- An alliance of 36 biomedical societies has backed extending the Medical Device Regulation recertification deadline to avert a “looming crisis.”
- The consortium, the Biomedical Alliance in Europe, learned that half of polled clinicians already have found some medical devices are no longer available, and fears the situation will get worse as more certificates issued under the old directives expire.
- In response, the alliance aims for authorities to take a range of actions including pushing back the recertification deadline to “rectify issues that inhibit full implementation of the MDR” such as the shortage of notified body capacity.
The deadline for MDR certification is now less than 18 months away.
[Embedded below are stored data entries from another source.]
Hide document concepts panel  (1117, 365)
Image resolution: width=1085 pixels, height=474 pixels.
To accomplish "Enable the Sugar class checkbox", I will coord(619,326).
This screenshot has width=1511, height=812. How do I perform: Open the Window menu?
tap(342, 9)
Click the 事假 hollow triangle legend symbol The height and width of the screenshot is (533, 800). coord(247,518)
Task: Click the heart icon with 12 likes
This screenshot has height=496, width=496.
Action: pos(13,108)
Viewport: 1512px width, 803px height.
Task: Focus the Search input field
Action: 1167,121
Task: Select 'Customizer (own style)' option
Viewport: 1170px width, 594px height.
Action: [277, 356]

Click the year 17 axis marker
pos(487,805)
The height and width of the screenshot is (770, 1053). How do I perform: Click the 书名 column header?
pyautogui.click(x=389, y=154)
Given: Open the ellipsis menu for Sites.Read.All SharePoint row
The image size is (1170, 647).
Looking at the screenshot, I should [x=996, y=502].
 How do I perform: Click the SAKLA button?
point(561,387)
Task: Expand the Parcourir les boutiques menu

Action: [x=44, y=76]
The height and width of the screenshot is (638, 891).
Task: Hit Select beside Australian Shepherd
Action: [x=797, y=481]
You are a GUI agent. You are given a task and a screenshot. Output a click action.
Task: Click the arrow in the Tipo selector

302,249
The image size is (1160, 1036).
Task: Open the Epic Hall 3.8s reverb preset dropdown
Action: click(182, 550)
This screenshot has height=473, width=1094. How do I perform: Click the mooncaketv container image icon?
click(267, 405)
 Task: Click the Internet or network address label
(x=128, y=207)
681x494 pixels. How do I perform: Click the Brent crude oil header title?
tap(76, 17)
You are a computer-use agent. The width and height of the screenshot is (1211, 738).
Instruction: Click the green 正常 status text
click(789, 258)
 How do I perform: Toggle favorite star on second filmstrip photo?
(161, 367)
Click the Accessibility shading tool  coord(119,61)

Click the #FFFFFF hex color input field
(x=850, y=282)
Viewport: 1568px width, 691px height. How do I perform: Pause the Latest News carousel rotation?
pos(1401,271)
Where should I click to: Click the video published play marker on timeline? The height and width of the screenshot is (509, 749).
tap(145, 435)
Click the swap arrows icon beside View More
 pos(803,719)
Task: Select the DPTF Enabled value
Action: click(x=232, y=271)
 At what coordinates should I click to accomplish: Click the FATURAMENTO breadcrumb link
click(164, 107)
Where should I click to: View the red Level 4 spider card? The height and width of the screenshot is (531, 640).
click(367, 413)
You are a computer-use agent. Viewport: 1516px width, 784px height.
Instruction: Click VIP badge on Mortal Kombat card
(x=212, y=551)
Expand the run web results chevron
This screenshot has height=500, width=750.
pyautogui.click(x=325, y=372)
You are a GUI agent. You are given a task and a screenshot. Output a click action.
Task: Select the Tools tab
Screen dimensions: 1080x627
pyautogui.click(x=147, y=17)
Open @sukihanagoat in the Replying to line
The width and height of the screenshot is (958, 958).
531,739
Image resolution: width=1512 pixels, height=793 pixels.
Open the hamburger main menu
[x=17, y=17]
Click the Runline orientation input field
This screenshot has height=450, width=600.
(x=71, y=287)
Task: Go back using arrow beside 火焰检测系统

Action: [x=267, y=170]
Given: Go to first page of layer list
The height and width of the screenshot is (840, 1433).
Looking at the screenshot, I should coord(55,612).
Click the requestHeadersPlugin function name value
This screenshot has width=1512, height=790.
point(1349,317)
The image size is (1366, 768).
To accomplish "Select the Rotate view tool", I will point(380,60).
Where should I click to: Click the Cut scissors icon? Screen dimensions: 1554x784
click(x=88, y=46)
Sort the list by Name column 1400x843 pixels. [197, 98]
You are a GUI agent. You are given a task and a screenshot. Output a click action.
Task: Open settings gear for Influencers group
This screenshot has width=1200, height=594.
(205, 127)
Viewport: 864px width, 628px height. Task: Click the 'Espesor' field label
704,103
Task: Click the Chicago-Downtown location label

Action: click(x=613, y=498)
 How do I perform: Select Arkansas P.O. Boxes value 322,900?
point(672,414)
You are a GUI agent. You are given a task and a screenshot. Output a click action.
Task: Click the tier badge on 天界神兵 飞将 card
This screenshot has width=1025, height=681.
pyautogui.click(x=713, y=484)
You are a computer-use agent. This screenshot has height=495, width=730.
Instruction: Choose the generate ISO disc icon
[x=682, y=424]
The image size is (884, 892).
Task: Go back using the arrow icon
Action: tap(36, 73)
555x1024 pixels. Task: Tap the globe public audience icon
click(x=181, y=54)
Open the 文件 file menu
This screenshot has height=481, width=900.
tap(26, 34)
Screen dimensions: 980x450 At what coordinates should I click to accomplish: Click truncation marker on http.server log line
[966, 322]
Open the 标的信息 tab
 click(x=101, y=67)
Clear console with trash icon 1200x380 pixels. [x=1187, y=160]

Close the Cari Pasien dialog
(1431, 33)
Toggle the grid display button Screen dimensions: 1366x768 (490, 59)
By May 26, 2024, all medical devices that are currently certified under the old directives must be re-certified. The latest European Union survey found 23,000 devices need to be re-certified or be withdrawn. With 17,000 certificates set to expire in 2024, notified body capacity constraints may mean some devices will need to be pulled from the market.
The alliance, which represents 400,000 researchers and health professionals at bodies such as the European Society of Cardiology, has concluded that officials need to act to avert a crisis.
Provided standards for clinical evidence are maintained, the alliance said it will support the extension of the May 2024 MDR certification deadline. The organization framed the delay as buying policy makers time to address notified body capacity concerns and establish a special framework for orphan medical devices.
The framework proposal reflects the alliance’s concerns about devices that are used in small populations of patients, such as those designed for children or that target rare diseases. If MDR increases costs, such devices may become less financially attractive. Alan Fraser, chairman of the alliance’s regulatory affairs committee, said he sees a role for medical societies in supporting the manufacturers of such devices.
“Manufacturers of devices that are used infrequently need to acknowledge their social responsibilities to patients, and apply the pathways that are proposed for keeping legacy products on the market. Medical societies can support these initiatives by providing data from registries on the clinical performance of existing devices,” Fraser said in a statement.